Issue/Holding: Where the defendant had already been removed from the premises following his arrest, a search of his bedroom couldn’t be justified under a search-incident rationale:
¶51 The State contends that Officer Garcia’s second search of the defendant’s bedroom was justified as a search incident to arrest under the Chimel standard because the bedroom was “within [the defendant’s] immediate presence or control when he barricaded himself in the bedroom and was out of the police officers’ sight.” 

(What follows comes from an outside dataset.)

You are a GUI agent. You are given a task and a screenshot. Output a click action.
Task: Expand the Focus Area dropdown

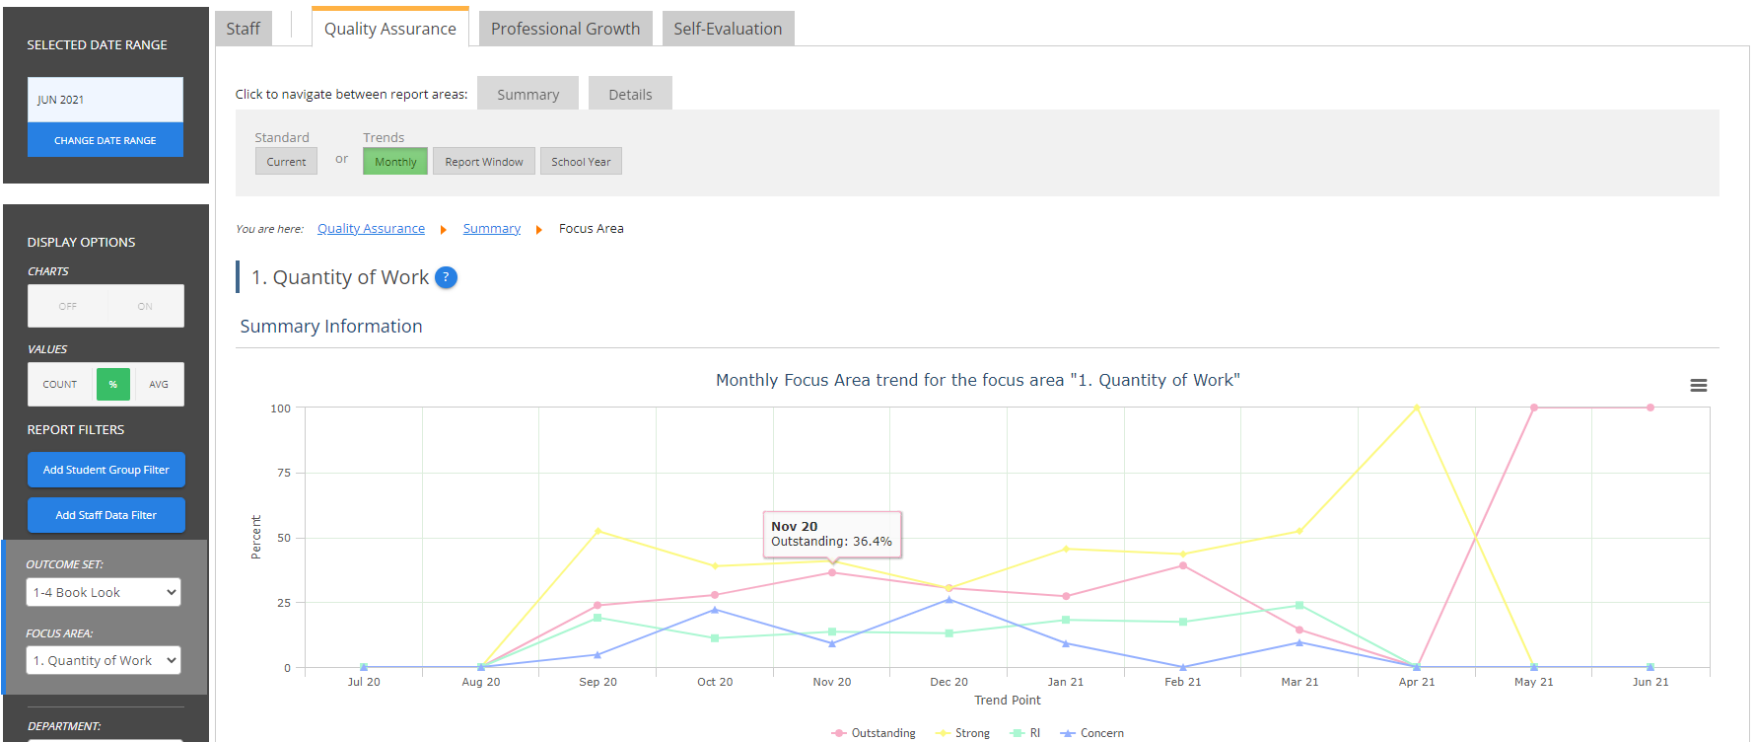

¶52 Although the bedroom might be considered within the defendant’s immediate presence or control for Chimel purposes, we do not agree with the State that the second search of the bedroom was a search incident to arrest under the circumstances of the present case. The second search occurred after the defendant had been removed from the home.  The defendant could not have gained possession of a weapon or destructible evidence from his bedroom when the defendant was not even inside the home when the bedroom and canister were searched and the contents of the canister seized.
The court distinguishes State v. Murdock, 155 Wis. 2d 217, 227, 455 N.W.2d 618 (1990), but in the process stresses that the Chimel rule remains available even when the arrestee is handcuffed; the line is drawn when the defendant is removed from the scene: “The purposes of the search incident to arrest were achieved by removing the defendant from his home. By removing the defendant from the home, the officers eliminated the need to detect and remove any weapons that the arrestee might try to use to resist arrest or escape or to prevent the destruction or concealment of evidence,” ¶56.
Like effect: People v. Leal, Cal App No. H031174, 2/28/08 (“In sum, Thornton is limited to automobile-involved police action. (¶) For Fourth Amendment purposes, the difference between an automobile and one’s private residence is significant.”).